Search code examples
pythonmatplotlibpypdf

crop a pdf with PyPDF2


I've been working on a project in which I extract table data from a pdf with neural network, I successfuly detect tables and get their coordinate (x,y,width,height) , I've been trying to crop the pdf with pypdf2 to isolate the table but for some reason cropping never matches the desired outcome. After running inference i get these coordinates

[[5.0948269e+01, 1.5970685e+02, 1.1579385e+03, 2.7092386e+02 9.9353129e-01]]

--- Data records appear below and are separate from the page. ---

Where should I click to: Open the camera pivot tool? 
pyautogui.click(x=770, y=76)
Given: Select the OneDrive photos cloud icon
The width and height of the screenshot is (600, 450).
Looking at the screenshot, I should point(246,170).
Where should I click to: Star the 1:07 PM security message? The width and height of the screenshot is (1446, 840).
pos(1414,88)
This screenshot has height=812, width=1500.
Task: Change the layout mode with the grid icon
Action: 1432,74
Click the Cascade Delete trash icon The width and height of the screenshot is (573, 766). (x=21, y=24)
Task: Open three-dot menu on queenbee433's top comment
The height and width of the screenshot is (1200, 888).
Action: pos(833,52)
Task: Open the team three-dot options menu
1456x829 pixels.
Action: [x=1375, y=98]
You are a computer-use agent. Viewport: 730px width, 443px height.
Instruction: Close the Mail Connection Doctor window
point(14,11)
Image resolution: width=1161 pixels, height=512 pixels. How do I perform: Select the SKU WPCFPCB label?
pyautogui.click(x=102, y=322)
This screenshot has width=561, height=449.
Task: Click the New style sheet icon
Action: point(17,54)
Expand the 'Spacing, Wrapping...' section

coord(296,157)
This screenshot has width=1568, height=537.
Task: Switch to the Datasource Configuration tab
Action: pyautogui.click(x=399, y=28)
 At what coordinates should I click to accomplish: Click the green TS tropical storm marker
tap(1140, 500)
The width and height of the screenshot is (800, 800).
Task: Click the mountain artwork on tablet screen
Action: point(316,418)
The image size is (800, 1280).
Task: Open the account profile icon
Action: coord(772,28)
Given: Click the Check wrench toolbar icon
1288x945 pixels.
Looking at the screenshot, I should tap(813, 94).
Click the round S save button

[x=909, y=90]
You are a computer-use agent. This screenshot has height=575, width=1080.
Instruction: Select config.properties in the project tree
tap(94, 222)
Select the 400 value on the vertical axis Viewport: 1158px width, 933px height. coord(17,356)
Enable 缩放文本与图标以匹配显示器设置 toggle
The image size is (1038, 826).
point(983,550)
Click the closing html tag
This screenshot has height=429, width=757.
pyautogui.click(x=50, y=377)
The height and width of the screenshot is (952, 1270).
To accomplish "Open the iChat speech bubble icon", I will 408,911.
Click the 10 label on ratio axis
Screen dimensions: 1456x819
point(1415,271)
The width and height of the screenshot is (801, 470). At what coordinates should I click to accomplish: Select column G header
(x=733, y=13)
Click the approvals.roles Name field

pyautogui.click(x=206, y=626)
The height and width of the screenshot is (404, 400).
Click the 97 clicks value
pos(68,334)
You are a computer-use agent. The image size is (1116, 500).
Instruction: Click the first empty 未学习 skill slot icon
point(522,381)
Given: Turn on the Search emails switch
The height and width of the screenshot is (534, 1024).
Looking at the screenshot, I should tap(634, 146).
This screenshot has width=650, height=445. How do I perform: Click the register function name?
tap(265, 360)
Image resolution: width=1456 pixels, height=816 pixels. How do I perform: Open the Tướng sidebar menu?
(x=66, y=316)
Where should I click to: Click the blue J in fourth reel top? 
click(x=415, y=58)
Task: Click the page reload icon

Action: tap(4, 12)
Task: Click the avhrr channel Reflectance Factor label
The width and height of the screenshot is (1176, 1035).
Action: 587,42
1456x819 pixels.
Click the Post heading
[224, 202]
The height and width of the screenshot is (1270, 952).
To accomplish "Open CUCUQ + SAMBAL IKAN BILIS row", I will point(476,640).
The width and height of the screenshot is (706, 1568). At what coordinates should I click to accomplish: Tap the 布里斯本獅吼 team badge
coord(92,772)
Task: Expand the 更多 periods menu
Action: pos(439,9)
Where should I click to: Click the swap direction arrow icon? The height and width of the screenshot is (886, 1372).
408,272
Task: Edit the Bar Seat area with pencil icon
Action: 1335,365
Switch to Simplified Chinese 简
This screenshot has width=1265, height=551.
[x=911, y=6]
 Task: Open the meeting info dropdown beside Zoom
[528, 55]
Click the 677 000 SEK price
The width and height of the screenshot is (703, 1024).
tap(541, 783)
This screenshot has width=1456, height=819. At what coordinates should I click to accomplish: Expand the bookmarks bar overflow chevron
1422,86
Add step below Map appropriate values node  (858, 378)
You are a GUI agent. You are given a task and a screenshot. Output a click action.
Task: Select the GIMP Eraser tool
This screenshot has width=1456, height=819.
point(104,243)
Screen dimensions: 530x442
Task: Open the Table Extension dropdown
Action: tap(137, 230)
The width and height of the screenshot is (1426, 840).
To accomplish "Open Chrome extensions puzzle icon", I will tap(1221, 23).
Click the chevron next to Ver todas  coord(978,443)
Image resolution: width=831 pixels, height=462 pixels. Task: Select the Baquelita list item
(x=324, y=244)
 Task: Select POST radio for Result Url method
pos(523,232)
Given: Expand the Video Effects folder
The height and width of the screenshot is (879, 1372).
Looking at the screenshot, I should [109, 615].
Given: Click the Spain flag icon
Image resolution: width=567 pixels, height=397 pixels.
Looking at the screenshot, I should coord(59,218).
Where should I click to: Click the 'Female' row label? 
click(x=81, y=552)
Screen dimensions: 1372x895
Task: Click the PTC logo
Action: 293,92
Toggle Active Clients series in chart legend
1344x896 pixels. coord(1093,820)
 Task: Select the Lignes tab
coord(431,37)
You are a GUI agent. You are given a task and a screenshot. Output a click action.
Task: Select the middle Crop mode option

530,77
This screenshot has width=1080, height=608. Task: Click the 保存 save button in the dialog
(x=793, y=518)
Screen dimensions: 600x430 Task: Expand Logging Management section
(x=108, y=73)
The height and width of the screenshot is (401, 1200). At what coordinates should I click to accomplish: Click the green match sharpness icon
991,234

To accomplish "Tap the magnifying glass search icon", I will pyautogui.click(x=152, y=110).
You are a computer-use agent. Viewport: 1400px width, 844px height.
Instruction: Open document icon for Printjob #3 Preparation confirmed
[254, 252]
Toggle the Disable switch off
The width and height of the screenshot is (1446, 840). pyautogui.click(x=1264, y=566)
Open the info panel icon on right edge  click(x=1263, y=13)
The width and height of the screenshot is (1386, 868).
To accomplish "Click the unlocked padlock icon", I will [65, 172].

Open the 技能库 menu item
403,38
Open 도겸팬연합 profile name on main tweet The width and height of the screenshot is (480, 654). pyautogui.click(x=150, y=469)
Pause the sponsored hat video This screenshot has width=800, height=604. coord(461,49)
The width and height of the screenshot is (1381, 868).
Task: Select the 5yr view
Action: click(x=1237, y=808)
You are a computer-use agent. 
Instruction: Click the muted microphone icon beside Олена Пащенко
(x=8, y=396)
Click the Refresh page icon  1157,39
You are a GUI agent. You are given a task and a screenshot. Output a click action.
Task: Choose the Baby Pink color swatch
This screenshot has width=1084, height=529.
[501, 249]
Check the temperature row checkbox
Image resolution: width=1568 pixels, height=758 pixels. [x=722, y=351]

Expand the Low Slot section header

the 5th number is my neural network precision , we can safely ignore it

trying them in pyplot works , so there's no problem with them: Matplot

However using the same coords in pypdf2 is always off

from PyPDF2 import PdfFileWriter, PdfFileReader

with open("mypdf.pdf", "rb") as in_f:
    input1 = PdfFileReader(in_f)
    output = PdfFileWriter()

    numPages = input1.getNumPages()

    for i in range(numPages):
        page = input1.getPage(i)
        page.cropBox.upperLeft = (5.0948269e+01,1.5970685e+02)
        page.cropBox.upperLeft = (1.1579385e+03, 2.7092386e+02)
     
        
        output.addPage(page)
        with open("out.pdf", "wb") as out_f:
          output.write(out_f)

This is the output I get :

Cropped PDF Am i missing something ?

thank you !


Solution

  • Here you go:

    from PyPDF2 import PdfFileWriter, PdfFileReader
    
    with open("mypdf.pdf", "rb") as in_f:
        input1 = PdfFileReader(in_f)
        output = PdfFileWriter()
    
        numPages = input1.getNumPages()
    
        x, y, w, h = (5.0948269e+01, 1.5970685e+02, 1.1579385e+03, 2.7092386e+02)
    
        page_x, page_y = input1.getPage(0).cropBox.getUpperLeft()
        upperLeft = [page_x.as_numeric(), page_y.as_numeric()] # convert PyPDF2.FloatObjects into floats
        new_upperLeft  = (upperLeft[0] + x, upperLeft[1] - y)
        new_lowerRight = (new_upperLeft[0] + w, new_upperLeft[1] - h)
    
        for i in range(numPages):
            page = input1.getPage(i)
            page.cropBox.upperLeft  = new_upperLeft
            page.cropBox.lowerRight = new_lowerRight
    
            output.addPage(page)
    
        with open("out.pdf", "wb") as out_f:
            output.write(out_f)
    

    Note: in PyPDF2 the origin of coordinates placed in the lower left corner of a page. And the Y-axis is directed from the bottom to up. Not like on the screen. So if you want to get a PDF-coordinate of top edge of your crop area you need to subtract y-coordinate of the top edge of the crop area from the height of the page.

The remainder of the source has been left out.